The film received an NC-17 rating in the United States due to scenes depicting a threesome and graphic lesbian sex. Egoyan condemned the MPAA decision as "a violent act of censorship", while Bacon stated, "I don't get it, when I see films (that) are extremely violent, extremely objectionable sometimes in terms of the roles that women play, slide by with an R, no problem, because the people happen to have more clothes on." [5] Both suggested that homophobia may have played a role in the decision, as the film deals in part with repressed homosexuality. THINKFilm executives opted to release the film unrated in the United States. The rating was later a minor subject of analysis in the documentary This Film Is Not Yet Rated .

Release

Where the Truth Lies premiered at the 2005 Cannes Film Festival and was shown at the Karlovy Vary Film Festival, the 2005 Toronto International Film Festival, the Woodstock Film Festival, and Festival do Rio in Brazil, before going into theatrical release in Canada on 7 October 2005 and the United States the following week.

Box office

The film grossed $872,142 in North America and $2,605,536 in other markets, for a total worldwide box office of $3,477,678. [2] The unrated designation hurt the film's financial return, since many theaters would not show it due to its NC-17 rating.

Critical reception

Where the Truth Lies garnered mixed reviews. On Rotten Tomatoes the film holds an approval rating of 41% based on 101 reviews, with average rating of 5.4/10. The site's consensus states: "The belabored noir plotting feels unbelievable, thus removing any sense of suspense. Also, Lohman is badly miscast." [6] On Metacritic, it has a score of 47 out of 100, based on reviews from 29 critics, indicating "mixed or average reviews". [7]

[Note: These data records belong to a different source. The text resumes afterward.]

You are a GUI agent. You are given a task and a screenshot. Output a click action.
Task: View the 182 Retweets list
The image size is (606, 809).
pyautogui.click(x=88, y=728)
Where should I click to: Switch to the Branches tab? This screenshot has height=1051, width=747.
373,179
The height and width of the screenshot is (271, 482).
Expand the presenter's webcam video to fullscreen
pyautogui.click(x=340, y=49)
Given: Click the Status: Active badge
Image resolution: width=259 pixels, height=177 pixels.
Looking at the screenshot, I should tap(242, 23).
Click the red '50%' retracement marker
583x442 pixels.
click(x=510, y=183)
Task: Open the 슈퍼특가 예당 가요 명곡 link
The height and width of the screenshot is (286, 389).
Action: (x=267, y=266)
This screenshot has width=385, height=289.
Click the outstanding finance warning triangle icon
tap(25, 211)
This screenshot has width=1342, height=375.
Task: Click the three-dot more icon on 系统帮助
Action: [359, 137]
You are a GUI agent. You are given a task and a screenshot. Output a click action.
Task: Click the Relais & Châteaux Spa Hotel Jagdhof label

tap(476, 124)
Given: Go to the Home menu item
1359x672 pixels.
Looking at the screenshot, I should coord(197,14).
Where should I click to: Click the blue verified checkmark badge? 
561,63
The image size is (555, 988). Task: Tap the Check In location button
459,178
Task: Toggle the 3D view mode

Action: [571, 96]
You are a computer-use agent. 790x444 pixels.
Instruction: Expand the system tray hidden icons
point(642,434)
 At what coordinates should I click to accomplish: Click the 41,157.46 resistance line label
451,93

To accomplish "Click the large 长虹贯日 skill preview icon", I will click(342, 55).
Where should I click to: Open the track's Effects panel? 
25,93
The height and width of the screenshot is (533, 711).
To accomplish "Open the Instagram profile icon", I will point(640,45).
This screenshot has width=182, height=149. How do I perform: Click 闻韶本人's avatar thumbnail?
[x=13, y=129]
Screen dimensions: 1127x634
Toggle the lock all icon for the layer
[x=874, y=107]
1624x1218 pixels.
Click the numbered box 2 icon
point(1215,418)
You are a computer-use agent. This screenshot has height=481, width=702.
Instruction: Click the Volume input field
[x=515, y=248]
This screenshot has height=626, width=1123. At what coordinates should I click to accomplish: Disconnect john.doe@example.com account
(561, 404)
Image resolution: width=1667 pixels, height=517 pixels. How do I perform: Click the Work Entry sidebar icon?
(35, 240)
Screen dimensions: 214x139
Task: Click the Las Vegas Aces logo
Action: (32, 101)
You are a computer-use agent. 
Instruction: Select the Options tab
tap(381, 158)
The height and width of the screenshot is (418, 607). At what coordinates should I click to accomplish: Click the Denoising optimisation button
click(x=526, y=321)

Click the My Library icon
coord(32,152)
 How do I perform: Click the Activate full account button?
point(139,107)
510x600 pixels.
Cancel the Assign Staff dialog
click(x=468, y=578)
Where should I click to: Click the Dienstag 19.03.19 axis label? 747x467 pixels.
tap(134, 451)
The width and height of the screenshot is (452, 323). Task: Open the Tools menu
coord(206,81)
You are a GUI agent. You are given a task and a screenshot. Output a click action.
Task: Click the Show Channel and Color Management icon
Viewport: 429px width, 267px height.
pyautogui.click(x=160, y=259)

Manohla Dargis of the New York Times observed, "Mr. Egoyan [...] tends to stray from the storytelling straight and narrow, taking a generally metafictional approach to narrative. Here, he seems to want to deconstruct celebrity through the familiar mechanics of a murder mystery. Yet because he also doesn't want to be imprisoned by genre, he tries to shake loose its rules, much as Robert Altman did in 1973 with his laid-back take on Raymond Chandler's Long Goodbye . It almost works, at least in part [...] In the end, it is Mr. Egoyan's fealty to the novel, its feints and dodges, that proves the film's undoing." She called Kevin Bacon "excellent" but questioned "the calamitous miscasting" of Alison Lohman, "whose ingénue looks and uncontrolled voice are wildly out of sync with the film's other performances and self-consciously lurid atmosphere [...] [S]he has neither the chops nor the core mystery that might have made Mr. Egoyan's pseudo-David Lynch ambitions for his film fly." [8]

Roger Ebert of the Chicago Sun-Times called it "film noir right down to the plot we can barely track; we're reminded of William Faulkner asking Raymond Chandler who did it in The Big Sleep and Chandler saying he wasn't sure [...] Atom Egoyan, no stranger to labyrinthine plots, makes this one into a whodunit puzzle crossed with some faraway echoes of Sunset Boulevard  [...] I have seen Where the Truth Lies twice and enjoyed it more when I understood its secrets." [9]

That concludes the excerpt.